- **Exercise goal**
In full and exactly, reproduce the entries below, but omit the pictures.

(Supplied data Opens)

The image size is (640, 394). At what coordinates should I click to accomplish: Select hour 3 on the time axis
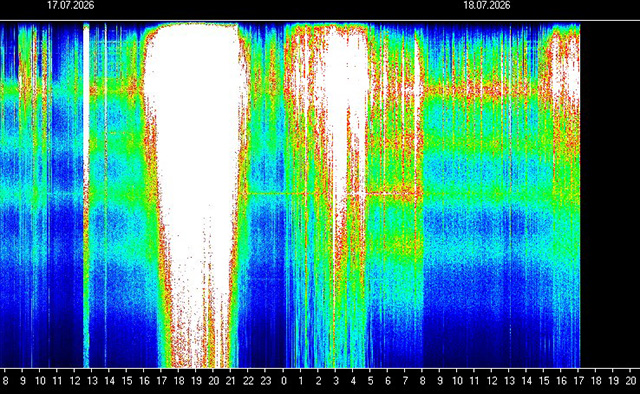pos(336,381)
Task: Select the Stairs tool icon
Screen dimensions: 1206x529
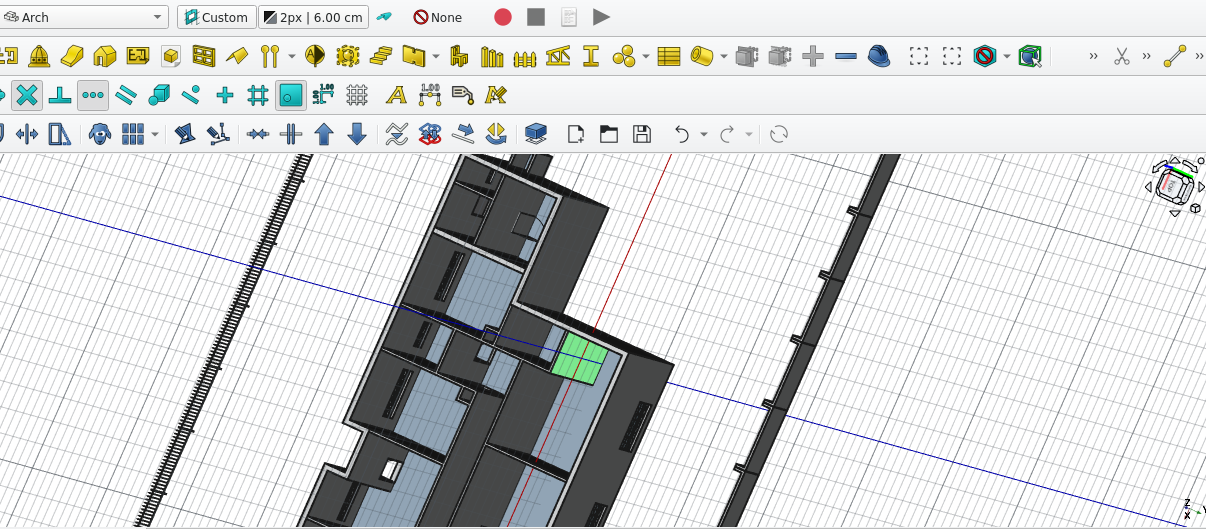Action: [x=380, y=56]
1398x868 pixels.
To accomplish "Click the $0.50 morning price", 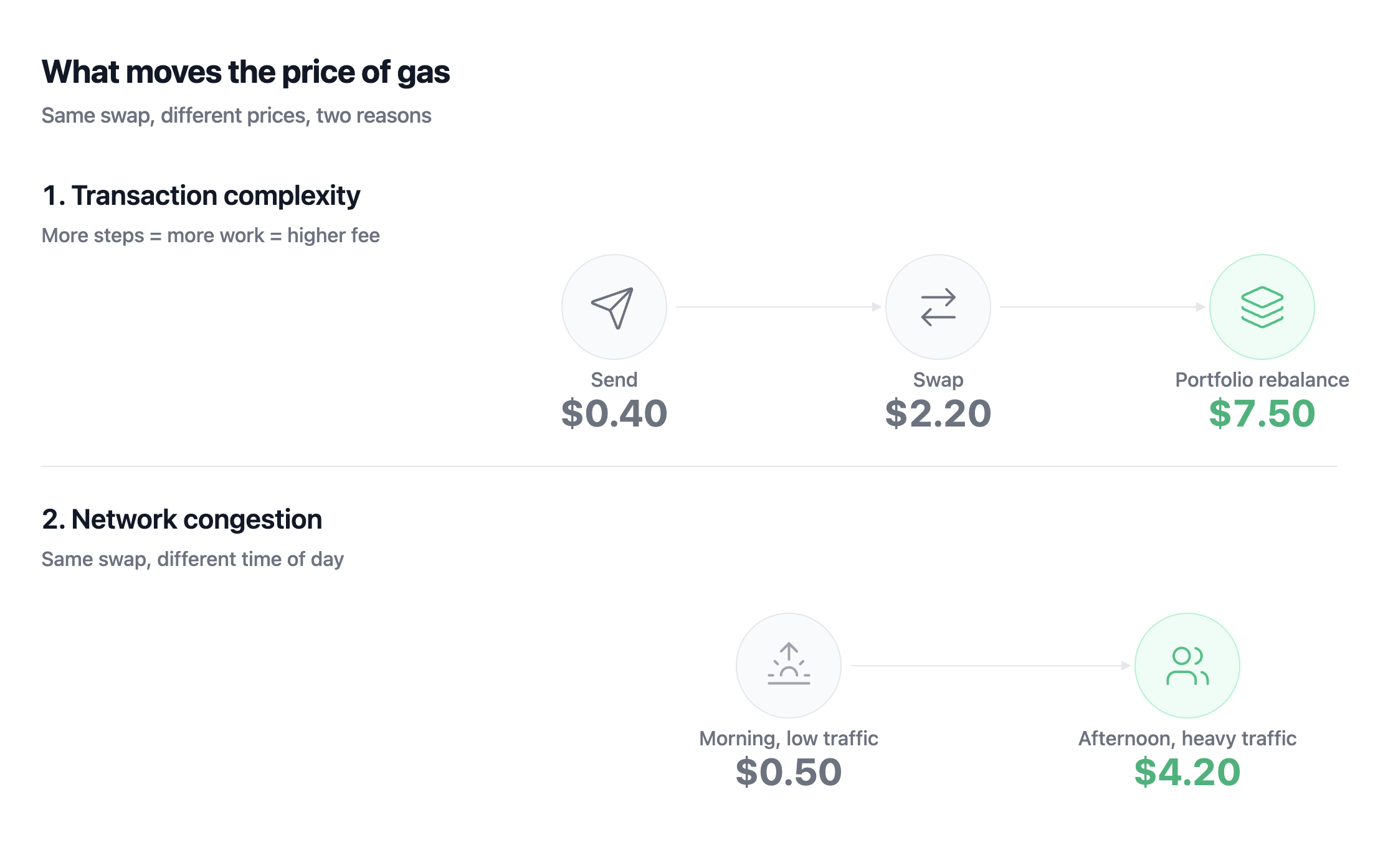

(Supplied data Closes)

- **Result below**
The image size is (640, 394). At what coordinates should I click to accomplish: Select hour 3 on the time axis
pos(336,381)
Task: Select the Stairs tool icon
Screen dimensions: 1206x529
Action: [x=380, y=56]
1398x868 pixels.
To accomplish "Click the $0.50 morning price", 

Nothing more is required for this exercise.